The problem is knowing what delimiter to use that does not appear in the list. You can make multiple passes over the list and then grep for a succession of potential delimiters, but it's all rather nasty - particularly when the concept of "sort on the last field of a line" is so simply expressed, yet the solution is not.
Edit: One safe delimiter to use for $new_delim is NUL since that cannot appear in filenames, but I don't know how to put a NUL character into a bourne/POSIX shell script (not bash) and whether sort and sed will properly handle it.
#!/usr/bin/ruby
f = ARGF.read
lines = f.lines
broken = lines.map {|l| l.split(/:/) }
sorted = broken.sort {|a, b|
a[-1] <=> b[-1]
}
fixed = sorted.map {|s| s.join(":") }
puts fixed
If all the answers involve perl or awk, might as well solve the whole thing in the scripting language. (Incidentally, I tried in Perl first and quickly remembered that I dislike Perl's lists-of-lists. I'd love to see a Perl guru's version.)
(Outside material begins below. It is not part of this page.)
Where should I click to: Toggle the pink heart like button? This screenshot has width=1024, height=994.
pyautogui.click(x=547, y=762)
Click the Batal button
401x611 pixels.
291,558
I want this list sorted on the filenames, which all start with numbers
indicating the order the files should be read.
find . | sed 's#.*/##' | sort
the sed replaces all parts of the list of results that ends in slashes. the filenames are whats left, and you sort on that.
Here is a python oneliner version, note that it assumes the field is integer, you can change that as needed.
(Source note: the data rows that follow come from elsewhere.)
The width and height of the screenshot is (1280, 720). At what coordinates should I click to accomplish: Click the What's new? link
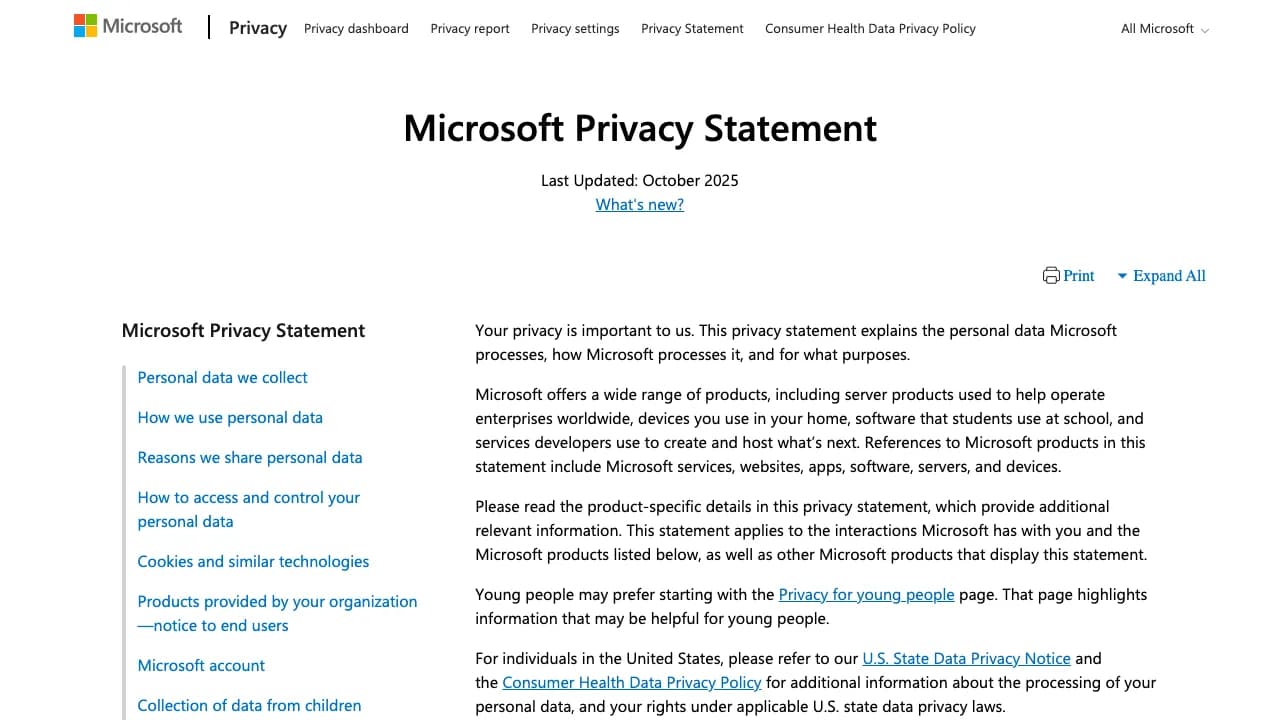[x=640, y=205]
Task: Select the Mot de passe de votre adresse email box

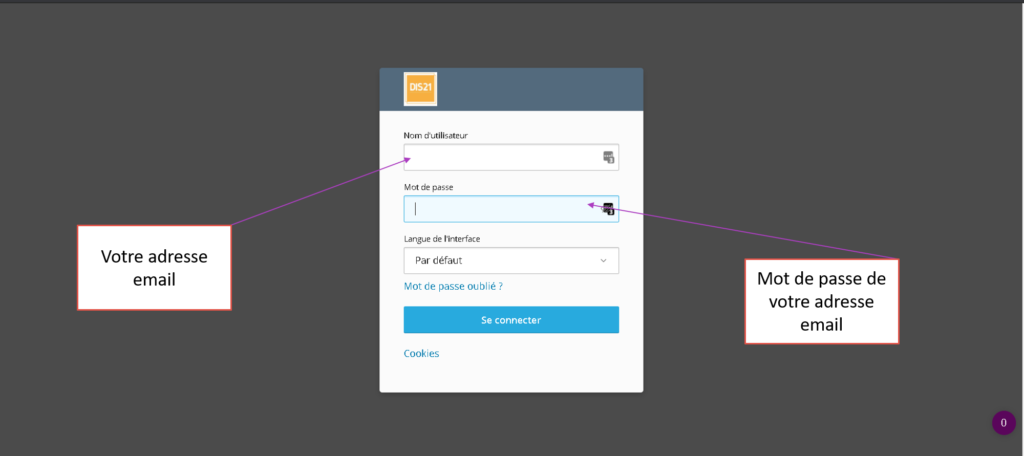Action: pos(821,301)
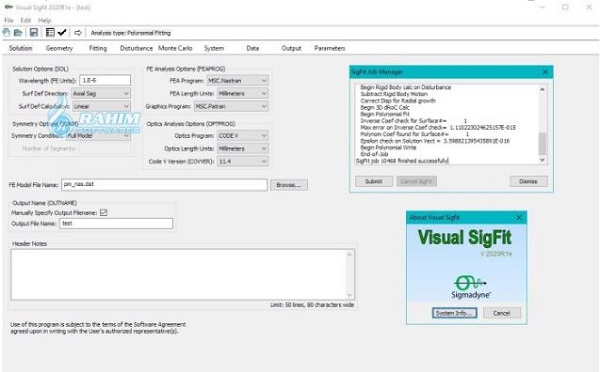Toggle Manually Specify Output Filename checkbox
This screenshot has width=600, height=372.
103,212
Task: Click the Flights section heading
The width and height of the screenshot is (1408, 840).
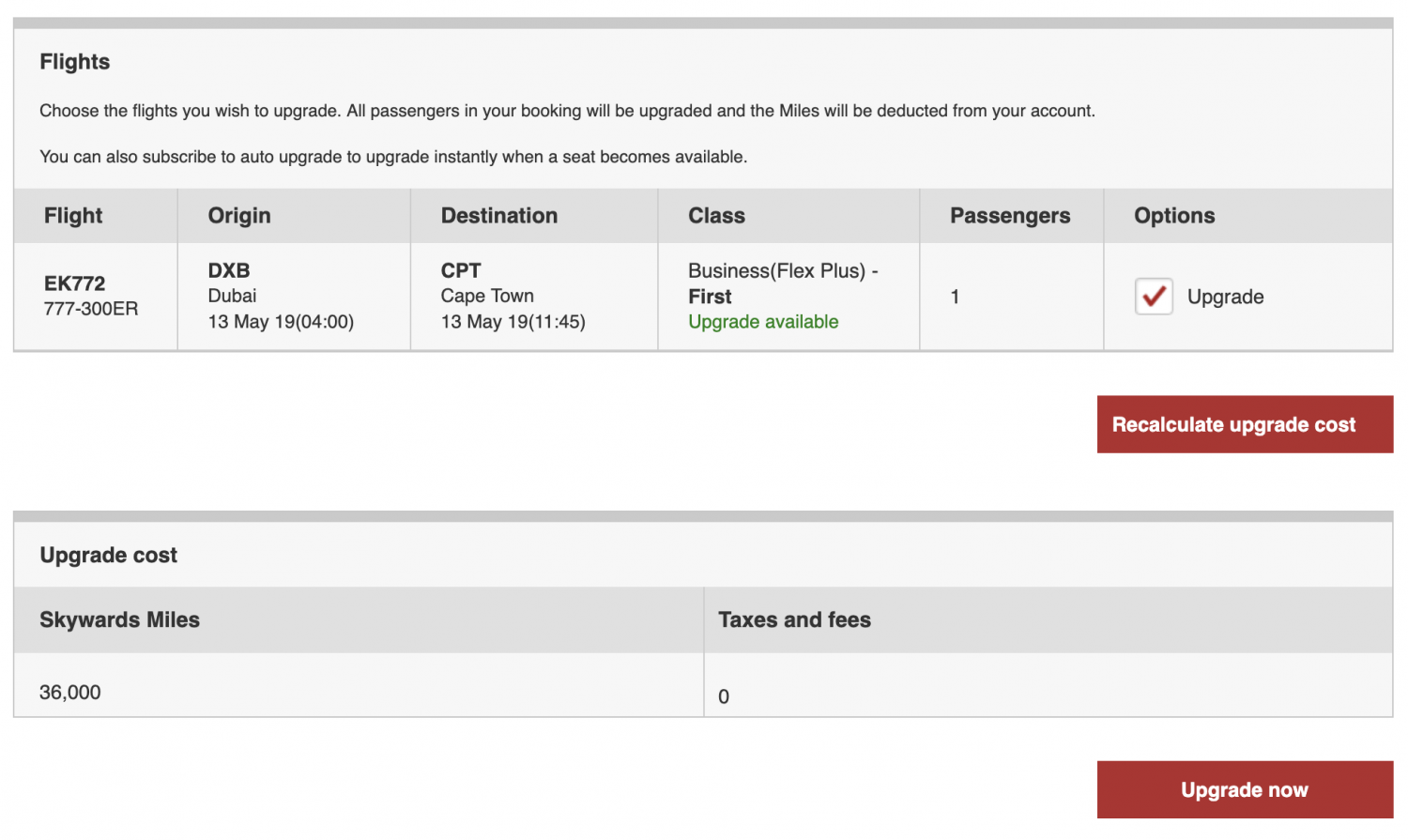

echo file.txt | python3 -c 'import sys; list(map(sys.stdout.write, sorted(sys.stdin, key=lambda x: int(x.rsplit(" ", 1)[-1]))))'
| sed "s#(.*)/#\1"\\$'\x7F'\# \
| sort -t\\$'\x7F' -k2,2 \
| sed s\#\\$'\x7F'"#/#"
Still way worse than simple negative field indexes for sort(1) but using the DEL character as delimiter shouldn’t cause any problem in this case.
I also like how symmetrical it is.
sort allows you to specify the delimiter with the -t option, if I remember it well. To compute the last field, you can do something like counting the number of delimiters in a line and sum one. For instance something like this (assuming the ":" delimiter):
d=`head -1 FILE | tr -cd : | wc -c`
d=`expr $d + 1`
($d now contains the last field index).